Epigraphia Indica
- Discipline: Archaeology, Indology
- Language: English

Publication details
- History: 1888–1977

Standard abbreviations
- ISO 4: Epigr. Indica

Indexing
- Epigraphia Indica
- OCLC no.: 1250198492
- Epigraphia Indica. Arabic and Persian supplement
- ISSN: 0013-9564

= Epigraphia Indica =

Archaeology journal

Epigraphia Indica was the official publication of the Archaeological Survey of India (ASI) from 1882 to 1977. The first volume was edited by James Burgess in the year 1882. Between 1892 and 1920 it was published as a quarterly supplement to The Indian Antiquary.
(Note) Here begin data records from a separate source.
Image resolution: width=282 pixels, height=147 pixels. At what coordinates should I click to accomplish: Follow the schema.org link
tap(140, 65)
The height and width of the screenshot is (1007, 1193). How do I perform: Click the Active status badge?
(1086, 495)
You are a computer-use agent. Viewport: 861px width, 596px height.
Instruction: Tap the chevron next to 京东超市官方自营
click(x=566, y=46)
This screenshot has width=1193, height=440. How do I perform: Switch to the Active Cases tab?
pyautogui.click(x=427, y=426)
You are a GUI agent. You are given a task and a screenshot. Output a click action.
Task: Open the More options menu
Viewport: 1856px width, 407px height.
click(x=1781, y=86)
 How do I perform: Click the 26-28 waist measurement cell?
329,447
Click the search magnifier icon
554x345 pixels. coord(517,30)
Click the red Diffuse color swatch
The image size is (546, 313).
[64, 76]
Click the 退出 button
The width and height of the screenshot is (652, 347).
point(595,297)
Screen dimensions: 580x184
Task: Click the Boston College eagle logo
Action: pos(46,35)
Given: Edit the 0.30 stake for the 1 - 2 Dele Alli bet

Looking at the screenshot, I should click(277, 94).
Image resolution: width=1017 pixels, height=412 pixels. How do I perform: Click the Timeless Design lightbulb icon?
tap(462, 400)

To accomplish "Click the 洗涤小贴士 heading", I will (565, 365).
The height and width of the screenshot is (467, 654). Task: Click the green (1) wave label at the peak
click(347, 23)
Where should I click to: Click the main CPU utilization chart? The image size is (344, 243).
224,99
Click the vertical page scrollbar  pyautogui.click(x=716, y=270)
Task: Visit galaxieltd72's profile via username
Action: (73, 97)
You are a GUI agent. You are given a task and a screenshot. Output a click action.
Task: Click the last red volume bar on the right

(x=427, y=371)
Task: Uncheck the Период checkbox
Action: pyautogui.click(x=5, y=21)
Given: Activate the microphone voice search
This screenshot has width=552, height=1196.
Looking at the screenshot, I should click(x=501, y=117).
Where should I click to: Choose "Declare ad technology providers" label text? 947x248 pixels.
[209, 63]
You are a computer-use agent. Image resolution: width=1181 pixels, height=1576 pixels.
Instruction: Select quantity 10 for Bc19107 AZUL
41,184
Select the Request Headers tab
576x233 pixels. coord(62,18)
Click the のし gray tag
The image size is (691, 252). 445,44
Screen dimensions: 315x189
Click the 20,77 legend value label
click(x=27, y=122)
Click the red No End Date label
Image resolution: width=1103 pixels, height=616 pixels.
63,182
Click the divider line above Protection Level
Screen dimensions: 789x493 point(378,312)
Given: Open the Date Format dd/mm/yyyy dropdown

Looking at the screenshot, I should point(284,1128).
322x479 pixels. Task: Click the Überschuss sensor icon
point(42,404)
One part is brought out in each quarter year and eight parts make one volume of this periodical; so that one volume is released once in two years. About 43 volumes of this journal were published. They were edited by the officers who headed the Epigraphy Branch of ASI.

==Editors==

- J. Burgess: Vol I (1882) & Vol II (1894)
- E. Hultzsch: Vol III (1894–95), Vol IV (1896–97), Vol V (1898–99), Vol VI (1900–01), Vol VII (1902–03), Vol VIII (1905–06), Vol IX (1907–08)
- Sten Konow: Vol X (1909–10), Vol XI (1911–12), Vol XII (1913–14), Vol XIII (1915–16)
- F. W. Thomas: Vol XIV (1917–18), Vol XV (1919–20), Vol XVI (1921–22)
- H. Krishna Sastri: Vol XVII (1923–24), Vol XVIII (1925–26), Vol XIX (1927–28)
- Hiranand Shastri: Vol XX (1929–30), Vol XXI (1931–32)
- N. P. Chakravarti: Vol XXII (1933–34), Vol XXIII (1935–36), Vol XXIV (1937–38), Vol XXV (1939–40), Vol XXVI (1941–42)
- N. Lakshminarayan Rao and B. Ch. Chhabra: Vol XXVII (1947–48)
- D. C. Sircar: Vol XXVIII (1949–50) - jointly with B. Ch. Chhabra), Vol XXX (1951–52) - jointly with N. Lakshminarayan Rao, Vol XXXI(1955–56), Vol XXXII(1957–58), Vol XXXIII(1959–60), Vol XXXIV(1960–61), Vol XXXV (1962–63), Vol XXXVI (1964–65)
- G. S. Gai: Vol XXXVII (1966–67), Vol XXXVIII, Vol XXXIX, Vol XL
- K. V. Ramesh: Vol XLI (1975–76), Vol XLII (1977–78)

==Other contributors==

- August Hermann Francke
- Aurel Stein
- V. Venkayya
- Robert Sewell
- D. R. Bhandarkar
- J. Ph. Vogel
- F. O. Oertel
- N. K. Ojha
- F. E. Pargiter
- F. Kielhorn
- John Faithfull Fleet
- K. A. Nilakanta Sastri
- K. V. Subrahmanya Aiyar
- T. A. Gopinatha Rao

==Arabic and Persian supplement==

The ASI also published an Arabic and Persian supplement from 1907 to 1977. While the first volume in 1907 was edited by E. Denison Ross of Calcutta Madrassa and the second and third volumes by Josef Horovitz, subsequent volumes have been edited by Ghulam Yazdani (1913–40), Maulvi M. Ashraf Hussain (1949–53) and Z. A. Desai (1953–77). Since 1946, the volumes have been edited by an Assistant Superintendent for Arabic and Persian Inscriptions, a special post created by the Government of India for the purpose.